Wednesday, September 13, 2006

Iran seeks relief from US threats at Cuba summit

Khaleej Times:
Faced with a barrage of Western threats over Iran’s nuclear programme, President Mahmoud Ahmadinejad will seek strong backing from Non-Aligned Movement allies at this week’s summit in Cuba. READ MORE

Ahmadinejad left Wednesday for a trip to fellow NAM member Senegal from where he will head the next day to the meeting of non-aligned leaders in the Cuban capital Havana that starts on Friday.

He will then hold talks in Caracas with one of Teheran’s stoutest anti-American allies, Venezuelan President Hugo Chavez who has backed the Islamic republic on its nuclear programme and refusal to recognise Israel.

Ahmadinejad will round off the trip in a very different environment when he gives an address to the United Nations General Assembly in New York with a host of world leaders of all political stripes in attendance.

In contrast to frosty tones from Europe and Washington, he is bound to receive a warm welcome in Havana from leaders who share his anti-US stance, such as his Cuban hosts, Syrian Foreign Minister Walid Muallem and Chavez.

The NAM, a 116 nation grouping of most of the world’s developing nations, was expected to stress the right of all states to develop nuclear technology and call for an ‘unconditional’ resumption of talks on Iran’s nuclear programme, diplomats in Havana said.

Ahmadinejad’s delegation at the two-day summit will seek ‘to draw solidarity from the movement for its legitimate right to develop nuclear energy’, according to Cuba’s Vice Foreign Minister Abelardo Moreno.

Such ringing support would be music to the ears of the Islamic republic, which has been enduring stark US warnings that it risks sanctions after failing to obey a deadline to halt sensitive nuclear work.

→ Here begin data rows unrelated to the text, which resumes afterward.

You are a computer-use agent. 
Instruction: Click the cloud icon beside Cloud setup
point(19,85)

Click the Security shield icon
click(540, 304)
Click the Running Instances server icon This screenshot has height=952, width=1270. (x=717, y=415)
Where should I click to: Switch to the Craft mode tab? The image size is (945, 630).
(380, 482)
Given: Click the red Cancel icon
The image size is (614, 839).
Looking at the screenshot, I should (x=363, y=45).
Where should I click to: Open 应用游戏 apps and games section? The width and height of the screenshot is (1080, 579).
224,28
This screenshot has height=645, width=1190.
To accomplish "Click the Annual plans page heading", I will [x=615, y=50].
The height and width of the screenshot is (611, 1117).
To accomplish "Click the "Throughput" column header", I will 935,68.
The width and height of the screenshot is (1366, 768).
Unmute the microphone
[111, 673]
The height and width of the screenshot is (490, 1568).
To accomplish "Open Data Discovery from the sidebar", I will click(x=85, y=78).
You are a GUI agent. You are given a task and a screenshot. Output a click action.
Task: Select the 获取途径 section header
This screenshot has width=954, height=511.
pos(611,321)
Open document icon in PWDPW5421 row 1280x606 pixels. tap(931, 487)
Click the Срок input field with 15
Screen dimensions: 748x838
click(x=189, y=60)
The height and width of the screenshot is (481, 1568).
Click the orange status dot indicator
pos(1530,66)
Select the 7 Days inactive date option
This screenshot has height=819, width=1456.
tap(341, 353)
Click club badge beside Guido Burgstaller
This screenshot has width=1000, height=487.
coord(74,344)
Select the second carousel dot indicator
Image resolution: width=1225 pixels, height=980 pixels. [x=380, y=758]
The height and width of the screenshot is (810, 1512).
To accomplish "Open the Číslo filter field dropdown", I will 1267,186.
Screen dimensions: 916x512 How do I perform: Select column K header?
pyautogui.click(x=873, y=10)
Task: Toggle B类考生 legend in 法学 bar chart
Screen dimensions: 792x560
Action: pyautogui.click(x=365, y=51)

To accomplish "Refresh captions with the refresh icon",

The United States and its Western allies accuse Iran of seeking nuclear weapons -- a charge vehemently denied by Teheran -- and are concerned by uranium enrichment, a process that can used both for energy and military purposes.

Iran has always insisted suspicions over its nuclear programme are not shared by all the international community, apart from the United States and its closer allies in Europe.

But conscious of the need to stay close to Washington, not all NAM members have been offering Iran their unqualified support over its nuclear programme.

India caused consternation in Teheran by voting twice against Iran on two recent key nuclear resolutions at the International Atomic Energy Agency, (IAEA) although it has resolutely opposed the use of force against Iran.

Another key player in the bloc, South Africa, has consistently defended Iran’s right to enrich uranium for peaceful purposes, but abstained in the two IAEA votes in September 2005 and February.

The only states to vote against the February resolution that reported the Iranian nuclear issue to the UN Security Council were Cuba, Syria and Venezuela, all countries with troubled ties with the United States.

Venezuela was alone in opposing the September resolution that found Iran in violation of international nuclear safeguards.

So nothing other than the warmest support can be expected from Venezuela’s Chavez, who has backed the right to uranium enrichment of its fellow OPEC member to the hilt, when Ahmadinejad visits next week.

On a visit to Teheran in late July, his fourth since 2000, Chevez told cheering Iranian students: ‘We should unite and save humanity and get rid of the American empire.’

Senegal President Abdoulaye Wade, whom Ahmadinejad was due to meet in Dakar on Wednesday, has also urged the West to change its approach to Iran’s nuclear program by starting talks without any conditions.

‘My own role as a Muslim yet unabashedly pro-Western intermediary between the European Union and Iran makes me think there is a better way: drop the preconditions to opening negotiations,’ he wrote in a letter to the Financial Times in late August, according to the IRNA agency.

Negotiations ‘would allay Western suspicions that Iran is trying to buy time. I urge the West to let negotiations begin. What have you got to lose?’ he asked.